• [YOUR OBJECTIVE]:
Beneath this instruction is a listing. Transcribe from it only the stretch from the line with "Task: Open the" through the line with "Screen dimensions: 451x249", both end lines included, exactly as written.

• [PROVIDED DATA]:
- - -
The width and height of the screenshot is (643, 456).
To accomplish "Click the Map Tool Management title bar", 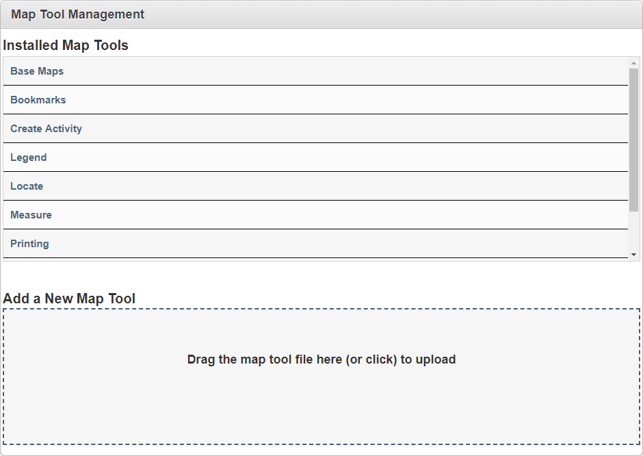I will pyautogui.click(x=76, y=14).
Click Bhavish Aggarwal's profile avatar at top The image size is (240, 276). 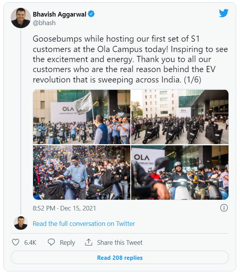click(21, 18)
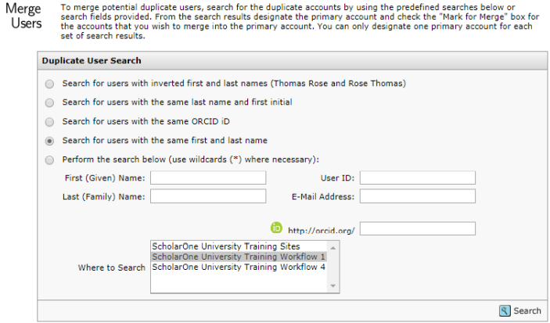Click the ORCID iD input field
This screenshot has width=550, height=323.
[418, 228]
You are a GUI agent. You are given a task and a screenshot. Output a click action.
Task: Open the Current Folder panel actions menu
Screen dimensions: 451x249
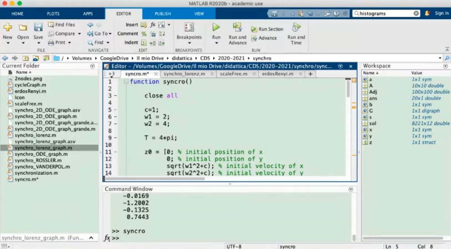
- - -
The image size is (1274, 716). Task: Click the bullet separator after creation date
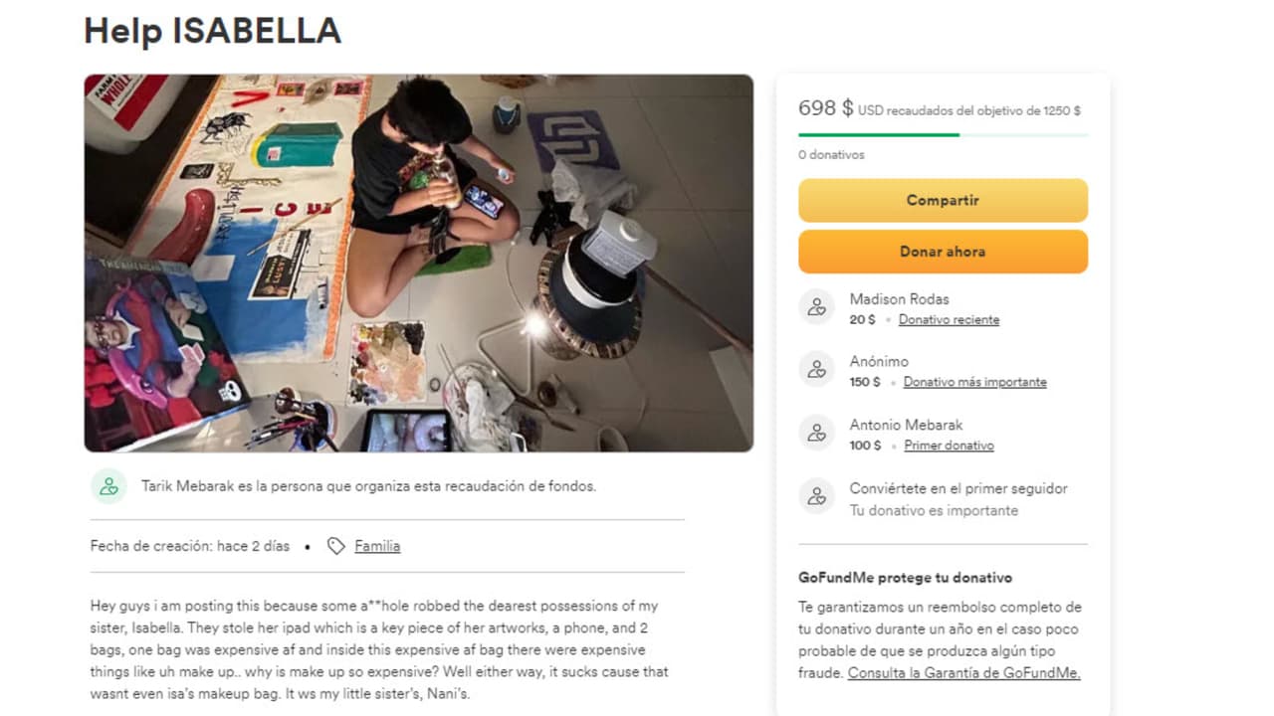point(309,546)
- - -
• [OUTPUT FOR THIS EXERCISE]:
Task: Open the Current Folder panel actions menu
Screen dimensions: 451x249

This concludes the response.